Cross-examined. Q. How long have you lived there? A. Three years—I felt alarmed before the fire, and since—my wife and family do not reside there now—I carry on business there.

THOMAS ALLEN CREATON . I am a painter and decorator. I was carrying on business next door to the defendant when this fire took place—I was aware of the stock kept on those premises; I knew he kept a large quantity of matches—I did not feel particularly alarmed till the fire—I did afterwards, because I thought it might occur again—I removed my wife and family—I imagined that there was danger in living near those premises.

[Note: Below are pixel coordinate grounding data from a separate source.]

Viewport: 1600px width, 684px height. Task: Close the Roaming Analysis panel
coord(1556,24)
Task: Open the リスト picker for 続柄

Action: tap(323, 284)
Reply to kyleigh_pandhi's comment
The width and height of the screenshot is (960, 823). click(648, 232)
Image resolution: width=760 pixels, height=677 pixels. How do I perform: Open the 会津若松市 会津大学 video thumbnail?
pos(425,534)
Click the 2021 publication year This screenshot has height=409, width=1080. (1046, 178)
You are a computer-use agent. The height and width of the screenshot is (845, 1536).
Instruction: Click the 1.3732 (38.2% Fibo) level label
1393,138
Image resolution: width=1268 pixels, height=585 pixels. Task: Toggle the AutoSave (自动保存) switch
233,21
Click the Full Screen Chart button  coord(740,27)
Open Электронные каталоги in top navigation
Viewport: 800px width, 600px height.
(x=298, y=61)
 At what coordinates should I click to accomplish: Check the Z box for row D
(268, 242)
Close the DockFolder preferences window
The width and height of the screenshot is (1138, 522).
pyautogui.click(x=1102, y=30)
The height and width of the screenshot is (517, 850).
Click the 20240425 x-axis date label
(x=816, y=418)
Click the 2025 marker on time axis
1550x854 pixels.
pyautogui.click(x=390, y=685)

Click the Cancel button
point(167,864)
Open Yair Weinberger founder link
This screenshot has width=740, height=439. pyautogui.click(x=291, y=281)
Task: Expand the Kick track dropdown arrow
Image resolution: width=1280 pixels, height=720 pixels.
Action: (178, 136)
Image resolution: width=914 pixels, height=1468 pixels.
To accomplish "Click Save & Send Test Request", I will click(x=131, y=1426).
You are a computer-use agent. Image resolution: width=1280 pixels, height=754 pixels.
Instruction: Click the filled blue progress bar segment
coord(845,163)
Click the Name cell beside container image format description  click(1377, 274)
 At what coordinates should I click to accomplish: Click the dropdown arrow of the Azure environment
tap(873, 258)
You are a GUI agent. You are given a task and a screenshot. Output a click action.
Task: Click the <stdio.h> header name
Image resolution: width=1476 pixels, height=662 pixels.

CHARLES PEARSON , Esq. I am the solicitor to the Corporation of London. I remember this subject being brought before the Court of Aldermen on 29th Sept., 1853—there was a presentment from the Ward Inquest, a petition signed by a number of persons—the Court referred it to me to take such steps as I thought proper—I did not visit Mr. Bell's for a considerable time, having been informed that he was about to remove or discontinue the

business—I did not take any steps for several months—I did go to the premises, and told the persons there who I was—I think that must have been in May or June last—I inspected the premises—I saw that there was no strong room for the deposit of these articles—I purchased a box of matches for the purpose of analyzing, telling them what I did it for—I placed it in the hands of Dr. Letheby, and took proceedings—MR. Bell was not in the shop when I was there—I had reason to believe that there would be a strong room made after I had been to the premises, but I cannot say that I knew there was a strong room till I first heard it here to-day—if I had known there had been a strong room before I preferred this indictment I should not have preferred it, but have referred it to the Court of Aldermen whether it would not have been a sufficient reason to abstain from the indictment.

COURT. Q. Supposing there had been this strong room, and there had been security that stock of this description should be deposited there, you would have submitted it to the Corporation? A. Yes.

COURT to DR. LETHEBY. Q. What would be the effect of a quantity of matches lighting; would they produce a flame, or a smouldering fire? A. A smouldering fire, not an explosion.

GUILTY .— To appear and receive Judgment when called upon.